“I don’t compare myself to anyone else. I just want to be better than the person I was yesterday.”
This is one of those statements that sounds good on the surface, but is harmful when it comes to success (whatever that means to you). Comparing yourself to other people is necessary if you want to be more, do more, have more, and contribute more.
Lacking Knowledge
Without a point of comparison, you have no idea how you’re doing. Do you do excellent work? How do you know? How can you know without a point of comparison?
Do you have impeccable character, the kind of values that make you someone people want to work with, want to know, and want in their life? How do you know what impeccable character is without knowing what it is not?
How are you doing with your family? How about your health? How about financially?To define how you are doing, you need some way to measure where you are.
The risk in trying only to be better than you were yesterday is that maybe you aren’t doing well enough for that to be a useful measurement.
Lacking Vision
When you compare yourself, you get an idea as to where you fall on some scale of measurement. Without that comparison, you would not know what’s possible. Without making observations as to how other people are doing, you don’t have an informed idea of what is possible for you.

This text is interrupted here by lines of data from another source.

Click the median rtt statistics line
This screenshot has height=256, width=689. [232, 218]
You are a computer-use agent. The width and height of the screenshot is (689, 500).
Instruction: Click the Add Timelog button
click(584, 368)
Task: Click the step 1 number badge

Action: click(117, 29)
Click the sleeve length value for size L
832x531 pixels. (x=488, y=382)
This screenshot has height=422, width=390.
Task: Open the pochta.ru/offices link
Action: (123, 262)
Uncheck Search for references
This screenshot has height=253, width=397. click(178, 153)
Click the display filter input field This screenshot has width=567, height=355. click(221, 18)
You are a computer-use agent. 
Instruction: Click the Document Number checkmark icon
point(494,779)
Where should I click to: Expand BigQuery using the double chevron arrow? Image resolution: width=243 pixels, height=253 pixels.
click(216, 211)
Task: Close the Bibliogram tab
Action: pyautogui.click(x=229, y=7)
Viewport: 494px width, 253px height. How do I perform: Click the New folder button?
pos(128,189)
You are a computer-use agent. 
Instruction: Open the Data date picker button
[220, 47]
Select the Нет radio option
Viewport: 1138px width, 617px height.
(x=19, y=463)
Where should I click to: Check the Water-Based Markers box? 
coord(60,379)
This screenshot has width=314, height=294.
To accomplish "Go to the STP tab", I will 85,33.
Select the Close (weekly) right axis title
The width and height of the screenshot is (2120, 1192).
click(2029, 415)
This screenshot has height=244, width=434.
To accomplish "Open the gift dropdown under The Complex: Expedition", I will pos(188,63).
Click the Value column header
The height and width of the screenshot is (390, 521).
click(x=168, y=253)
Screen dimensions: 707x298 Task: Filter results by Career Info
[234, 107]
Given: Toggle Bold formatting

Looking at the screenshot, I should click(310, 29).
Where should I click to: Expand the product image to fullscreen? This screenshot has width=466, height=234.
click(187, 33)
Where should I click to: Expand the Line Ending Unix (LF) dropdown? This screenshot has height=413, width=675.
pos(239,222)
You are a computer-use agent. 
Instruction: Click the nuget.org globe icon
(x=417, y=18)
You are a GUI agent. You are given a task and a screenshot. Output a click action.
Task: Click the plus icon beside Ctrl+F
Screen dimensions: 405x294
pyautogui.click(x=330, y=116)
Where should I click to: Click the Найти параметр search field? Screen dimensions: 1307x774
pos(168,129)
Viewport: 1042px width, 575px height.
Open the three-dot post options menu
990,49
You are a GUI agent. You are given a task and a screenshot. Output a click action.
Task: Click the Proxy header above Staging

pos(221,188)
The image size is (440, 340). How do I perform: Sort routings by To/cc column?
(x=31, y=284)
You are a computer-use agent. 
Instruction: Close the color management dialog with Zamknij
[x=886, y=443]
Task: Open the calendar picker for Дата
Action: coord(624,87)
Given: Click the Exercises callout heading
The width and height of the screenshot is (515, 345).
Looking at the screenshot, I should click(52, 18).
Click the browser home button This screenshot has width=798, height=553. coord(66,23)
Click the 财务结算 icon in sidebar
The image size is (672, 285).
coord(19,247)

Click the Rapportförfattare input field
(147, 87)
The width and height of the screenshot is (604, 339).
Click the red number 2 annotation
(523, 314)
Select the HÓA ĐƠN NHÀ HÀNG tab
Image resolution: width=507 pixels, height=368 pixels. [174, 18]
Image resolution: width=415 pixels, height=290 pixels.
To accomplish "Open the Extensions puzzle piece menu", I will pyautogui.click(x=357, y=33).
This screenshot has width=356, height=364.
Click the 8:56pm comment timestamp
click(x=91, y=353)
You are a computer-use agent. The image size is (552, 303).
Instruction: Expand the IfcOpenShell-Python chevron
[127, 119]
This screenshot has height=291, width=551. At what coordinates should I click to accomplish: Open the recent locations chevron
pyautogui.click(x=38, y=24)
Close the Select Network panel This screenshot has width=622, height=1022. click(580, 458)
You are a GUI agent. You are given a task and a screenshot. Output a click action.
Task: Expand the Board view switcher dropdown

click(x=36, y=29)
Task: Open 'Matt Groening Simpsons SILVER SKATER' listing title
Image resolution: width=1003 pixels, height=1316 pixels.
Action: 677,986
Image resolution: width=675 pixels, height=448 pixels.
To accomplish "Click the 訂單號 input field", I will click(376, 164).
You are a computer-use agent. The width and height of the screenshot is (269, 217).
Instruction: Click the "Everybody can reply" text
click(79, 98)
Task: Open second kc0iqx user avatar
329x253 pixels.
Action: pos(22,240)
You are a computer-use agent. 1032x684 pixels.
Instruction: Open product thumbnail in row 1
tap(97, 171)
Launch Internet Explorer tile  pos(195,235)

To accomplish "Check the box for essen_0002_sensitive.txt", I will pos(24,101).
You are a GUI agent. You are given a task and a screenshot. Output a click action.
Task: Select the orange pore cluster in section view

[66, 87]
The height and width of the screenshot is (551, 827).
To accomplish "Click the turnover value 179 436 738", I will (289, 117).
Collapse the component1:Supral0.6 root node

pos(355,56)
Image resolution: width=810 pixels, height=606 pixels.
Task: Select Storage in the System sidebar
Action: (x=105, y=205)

Have you ever met someone and thought, “If that person can do that, so can I?” Exactly. You just needed to see it done, recognizing that the person succeeding in some area is really no different than you. Or at least the version of you who is willing to strive.
Comparing what you are doing to what other people are doing can help you develop a bigger vision of yourself.
Lacking Inspiration
Measuring your performance against someone else can inspire you to be more, do more, have more, and contribute more.
Watching what someone else is doing and allowing their success in some area to inspire you to take action improves your performance in that area. The comparison can inspire new beliefs, and new beliefs tend to bring with them a tectonic shift in your results like nothing you have ever experienced.
A long time ago, you read biographies of people with noteworthy achievements. You read these books to learn how to be someone of character. Sadly, a lot of what is noteworthy isn’t really worth noting, except as a model of what not to be or do.
In every area of your life, you would do well to have some model against which to compare yourself. Then you have something to work towards and a model of success in that area to act as a guide.